## Goal
Turn all of the records below into a numbered list, skipping any blank lines and leaving the pictures out.

BEGIN Dataset rows

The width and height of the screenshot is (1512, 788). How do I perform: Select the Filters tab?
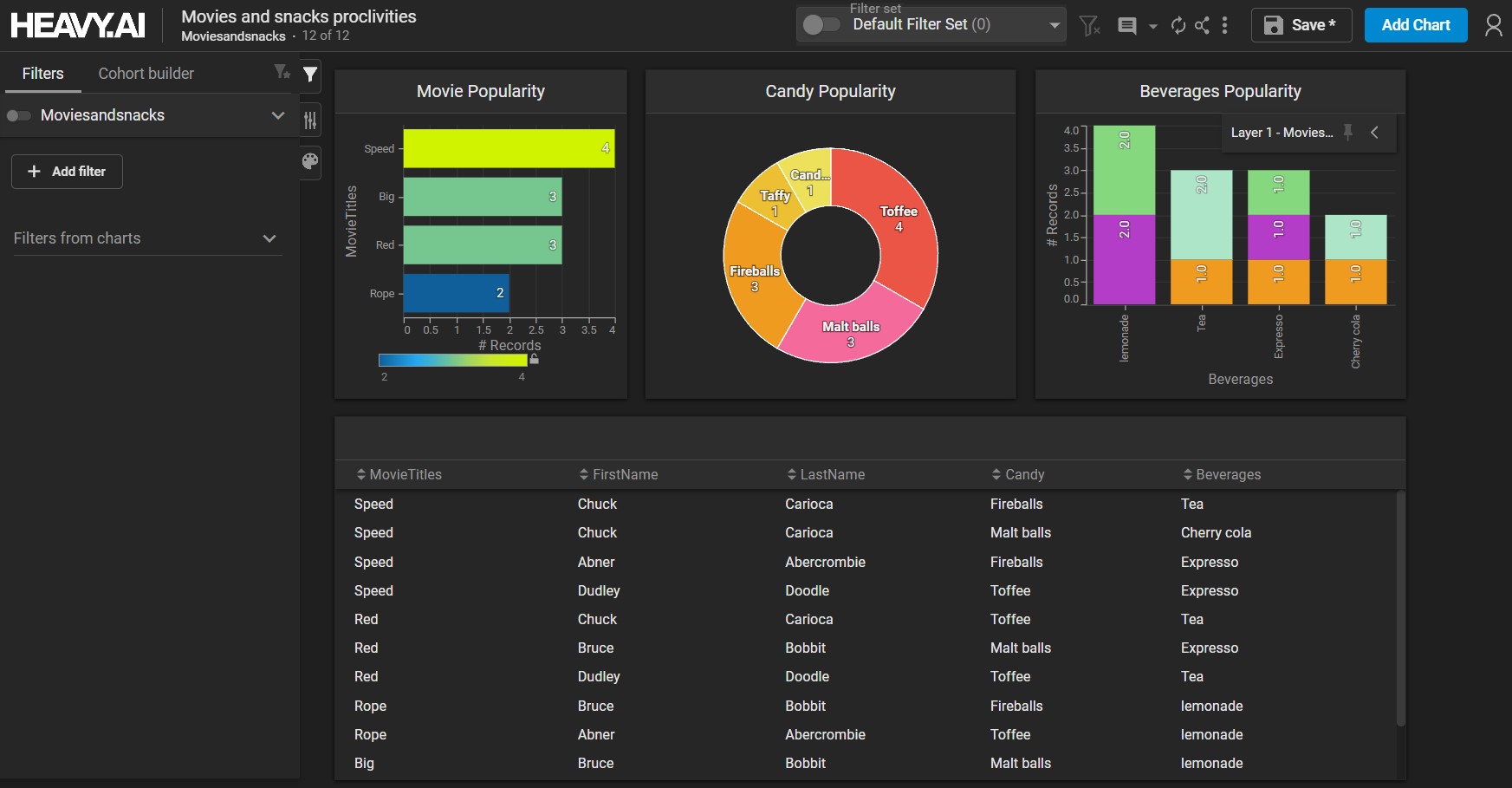[x=42, y=74]
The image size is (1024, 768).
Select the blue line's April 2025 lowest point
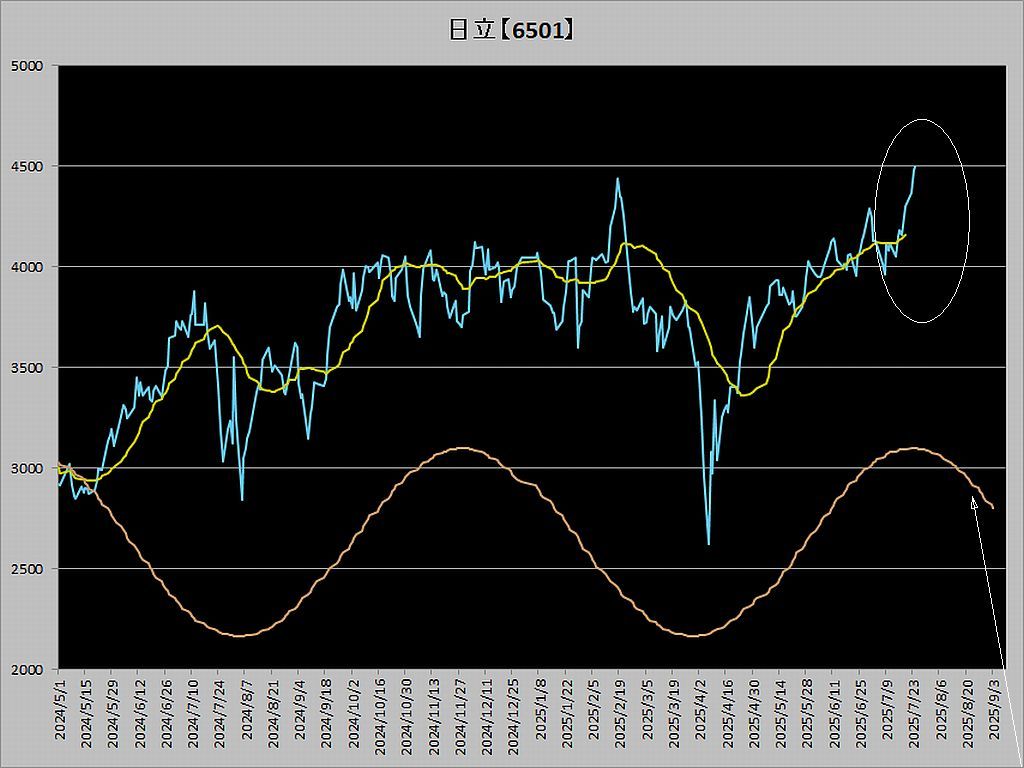[708, 543]
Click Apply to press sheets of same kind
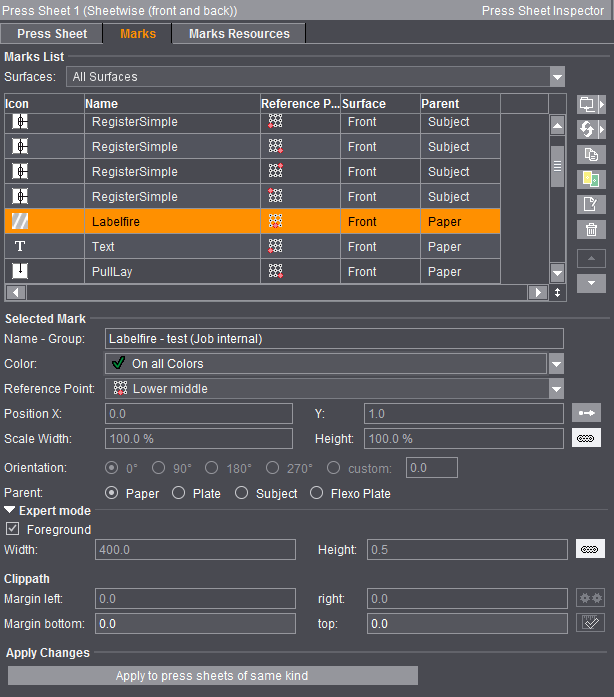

END Dataset rows

## The output
1. The width and height of the screenshot is (1512, 788). How do I perform: Select the Filters tab?
2. [x=42, y=74]
3. The image size is (1024, 768).
4. Select the blue line's April 2025 lowest point
5. [708, 543]
6. Click Apply to press sheets of same kind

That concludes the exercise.